• [Your objective] Pull out every line in the entries below that contains the word "vertical", and copy each one. Match the case exactly.

• [Given entries]
-- -- --
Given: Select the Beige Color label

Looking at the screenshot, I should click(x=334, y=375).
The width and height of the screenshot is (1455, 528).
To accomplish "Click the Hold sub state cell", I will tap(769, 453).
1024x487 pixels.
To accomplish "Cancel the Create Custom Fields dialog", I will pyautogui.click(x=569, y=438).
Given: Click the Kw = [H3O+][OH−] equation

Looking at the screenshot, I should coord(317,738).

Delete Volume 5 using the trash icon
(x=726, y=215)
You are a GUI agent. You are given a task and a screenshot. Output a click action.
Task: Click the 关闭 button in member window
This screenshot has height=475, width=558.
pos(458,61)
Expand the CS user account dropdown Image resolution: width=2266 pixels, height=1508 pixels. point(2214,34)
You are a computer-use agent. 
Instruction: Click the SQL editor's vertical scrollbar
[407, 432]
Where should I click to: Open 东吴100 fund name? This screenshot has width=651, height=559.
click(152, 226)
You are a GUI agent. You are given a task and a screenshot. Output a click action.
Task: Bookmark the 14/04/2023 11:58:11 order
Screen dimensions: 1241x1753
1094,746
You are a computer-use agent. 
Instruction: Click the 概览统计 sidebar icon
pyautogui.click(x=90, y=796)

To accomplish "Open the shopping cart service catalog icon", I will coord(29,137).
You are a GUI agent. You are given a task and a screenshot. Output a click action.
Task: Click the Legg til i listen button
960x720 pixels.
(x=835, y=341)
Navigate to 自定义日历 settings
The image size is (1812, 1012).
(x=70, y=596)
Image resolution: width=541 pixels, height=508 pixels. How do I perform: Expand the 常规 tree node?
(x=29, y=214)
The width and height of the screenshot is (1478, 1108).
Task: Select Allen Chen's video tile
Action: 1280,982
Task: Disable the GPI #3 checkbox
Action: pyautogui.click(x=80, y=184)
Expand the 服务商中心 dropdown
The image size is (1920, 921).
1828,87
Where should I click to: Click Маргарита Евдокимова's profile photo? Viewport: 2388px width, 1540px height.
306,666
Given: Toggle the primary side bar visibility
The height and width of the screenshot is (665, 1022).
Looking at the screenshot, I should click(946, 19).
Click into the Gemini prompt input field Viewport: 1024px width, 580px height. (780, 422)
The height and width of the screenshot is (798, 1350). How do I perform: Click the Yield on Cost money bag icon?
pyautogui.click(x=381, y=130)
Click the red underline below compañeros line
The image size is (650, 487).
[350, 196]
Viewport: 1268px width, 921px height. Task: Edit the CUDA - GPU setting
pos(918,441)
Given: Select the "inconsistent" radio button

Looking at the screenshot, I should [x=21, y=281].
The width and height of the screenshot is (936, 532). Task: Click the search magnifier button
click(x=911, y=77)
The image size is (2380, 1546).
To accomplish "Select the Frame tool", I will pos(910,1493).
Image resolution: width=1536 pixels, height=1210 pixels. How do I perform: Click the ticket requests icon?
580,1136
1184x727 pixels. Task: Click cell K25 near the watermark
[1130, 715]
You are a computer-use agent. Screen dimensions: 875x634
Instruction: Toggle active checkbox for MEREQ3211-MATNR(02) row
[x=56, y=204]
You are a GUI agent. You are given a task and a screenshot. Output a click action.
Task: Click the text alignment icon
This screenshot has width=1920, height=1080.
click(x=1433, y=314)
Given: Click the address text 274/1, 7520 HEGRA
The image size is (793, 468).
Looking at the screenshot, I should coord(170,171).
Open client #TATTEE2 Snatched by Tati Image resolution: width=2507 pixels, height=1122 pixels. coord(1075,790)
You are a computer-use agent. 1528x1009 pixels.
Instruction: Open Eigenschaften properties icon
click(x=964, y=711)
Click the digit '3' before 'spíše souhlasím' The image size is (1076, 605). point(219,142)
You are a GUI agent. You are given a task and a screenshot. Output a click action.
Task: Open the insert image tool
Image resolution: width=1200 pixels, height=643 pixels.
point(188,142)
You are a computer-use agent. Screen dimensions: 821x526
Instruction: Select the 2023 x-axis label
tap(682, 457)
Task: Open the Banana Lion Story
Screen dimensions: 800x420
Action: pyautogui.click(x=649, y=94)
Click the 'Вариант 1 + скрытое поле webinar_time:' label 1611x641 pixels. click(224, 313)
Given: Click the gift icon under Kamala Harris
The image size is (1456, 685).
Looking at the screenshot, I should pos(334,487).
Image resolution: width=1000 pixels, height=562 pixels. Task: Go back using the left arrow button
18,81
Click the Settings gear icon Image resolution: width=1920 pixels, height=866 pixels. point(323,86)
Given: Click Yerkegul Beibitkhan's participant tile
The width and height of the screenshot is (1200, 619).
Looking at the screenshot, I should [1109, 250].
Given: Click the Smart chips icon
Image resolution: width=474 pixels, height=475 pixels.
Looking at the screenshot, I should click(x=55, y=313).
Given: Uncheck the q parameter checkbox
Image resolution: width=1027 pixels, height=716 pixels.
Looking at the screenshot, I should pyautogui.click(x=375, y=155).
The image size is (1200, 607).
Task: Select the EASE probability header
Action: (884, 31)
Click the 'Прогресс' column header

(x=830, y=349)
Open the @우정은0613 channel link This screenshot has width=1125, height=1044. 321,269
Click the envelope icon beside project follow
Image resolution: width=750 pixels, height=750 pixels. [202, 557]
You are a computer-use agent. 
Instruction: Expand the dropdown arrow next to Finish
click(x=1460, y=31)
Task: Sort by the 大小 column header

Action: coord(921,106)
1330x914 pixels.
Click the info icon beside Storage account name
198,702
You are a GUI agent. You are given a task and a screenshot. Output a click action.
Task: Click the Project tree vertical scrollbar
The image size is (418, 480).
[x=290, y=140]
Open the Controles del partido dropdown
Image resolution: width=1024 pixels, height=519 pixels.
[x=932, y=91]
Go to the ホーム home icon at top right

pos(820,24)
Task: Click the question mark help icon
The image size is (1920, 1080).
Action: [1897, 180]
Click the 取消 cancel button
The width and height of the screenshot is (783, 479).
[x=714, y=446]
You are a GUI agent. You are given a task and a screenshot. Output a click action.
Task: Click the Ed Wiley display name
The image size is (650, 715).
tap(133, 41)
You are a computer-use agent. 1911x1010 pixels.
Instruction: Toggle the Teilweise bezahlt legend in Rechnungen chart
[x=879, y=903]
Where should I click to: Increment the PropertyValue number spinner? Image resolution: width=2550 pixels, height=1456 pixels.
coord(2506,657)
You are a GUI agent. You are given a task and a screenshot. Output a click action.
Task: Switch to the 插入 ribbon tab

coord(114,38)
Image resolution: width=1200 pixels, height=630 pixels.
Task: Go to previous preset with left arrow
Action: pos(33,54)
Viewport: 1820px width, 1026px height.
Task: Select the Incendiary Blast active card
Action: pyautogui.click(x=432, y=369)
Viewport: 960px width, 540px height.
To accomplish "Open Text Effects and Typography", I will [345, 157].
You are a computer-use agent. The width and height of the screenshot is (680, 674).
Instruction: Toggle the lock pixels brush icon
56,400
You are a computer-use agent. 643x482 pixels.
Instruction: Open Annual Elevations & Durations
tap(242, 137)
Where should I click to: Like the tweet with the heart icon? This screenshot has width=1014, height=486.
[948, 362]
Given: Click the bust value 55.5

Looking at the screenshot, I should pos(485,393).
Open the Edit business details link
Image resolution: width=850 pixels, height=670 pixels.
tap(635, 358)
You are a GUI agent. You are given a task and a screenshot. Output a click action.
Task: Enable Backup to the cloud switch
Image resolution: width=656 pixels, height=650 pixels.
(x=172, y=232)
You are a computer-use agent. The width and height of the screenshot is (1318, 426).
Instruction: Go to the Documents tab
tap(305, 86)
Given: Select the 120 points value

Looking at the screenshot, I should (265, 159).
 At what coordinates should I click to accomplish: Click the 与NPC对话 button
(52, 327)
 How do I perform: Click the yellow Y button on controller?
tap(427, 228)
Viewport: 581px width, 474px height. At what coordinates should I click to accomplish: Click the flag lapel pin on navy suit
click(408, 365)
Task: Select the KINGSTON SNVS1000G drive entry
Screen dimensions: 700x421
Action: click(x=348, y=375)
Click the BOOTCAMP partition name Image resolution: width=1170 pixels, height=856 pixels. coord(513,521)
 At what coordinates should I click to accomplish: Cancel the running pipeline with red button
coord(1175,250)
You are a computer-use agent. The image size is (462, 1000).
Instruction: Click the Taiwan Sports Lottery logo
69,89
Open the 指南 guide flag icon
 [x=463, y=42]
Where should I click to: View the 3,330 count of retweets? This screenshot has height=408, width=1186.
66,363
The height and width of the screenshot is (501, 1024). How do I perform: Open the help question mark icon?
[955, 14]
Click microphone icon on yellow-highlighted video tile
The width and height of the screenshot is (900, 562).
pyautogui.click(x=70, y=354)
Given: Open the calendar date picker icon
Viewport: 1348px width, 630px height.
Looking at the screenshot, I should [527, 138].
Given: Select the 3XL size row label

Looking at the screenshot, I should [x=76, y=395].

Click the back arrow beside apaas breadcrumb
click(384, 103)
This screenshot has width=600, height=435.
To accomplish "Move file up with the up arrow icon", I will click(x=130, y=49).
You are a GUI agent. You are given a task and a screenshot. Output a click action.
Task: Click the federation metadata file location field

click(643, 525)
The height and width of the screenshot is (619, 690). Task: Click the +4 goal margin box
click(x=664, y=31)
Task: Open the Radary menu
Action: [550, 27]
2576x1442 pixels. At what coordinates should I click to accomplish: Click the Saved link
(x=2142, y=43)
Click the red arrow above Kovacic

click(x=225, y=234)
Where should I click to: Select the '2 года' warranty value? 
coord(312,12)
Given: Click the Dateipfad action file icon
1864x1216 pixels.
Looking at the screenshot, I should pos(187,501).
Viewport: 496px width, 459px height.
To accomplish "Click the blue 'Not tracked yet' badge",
-- -- --
• [Written answer]
Instruction: Click the SQL editor's vertical scrollbar
Task: Click the Project tree vertical scrollbar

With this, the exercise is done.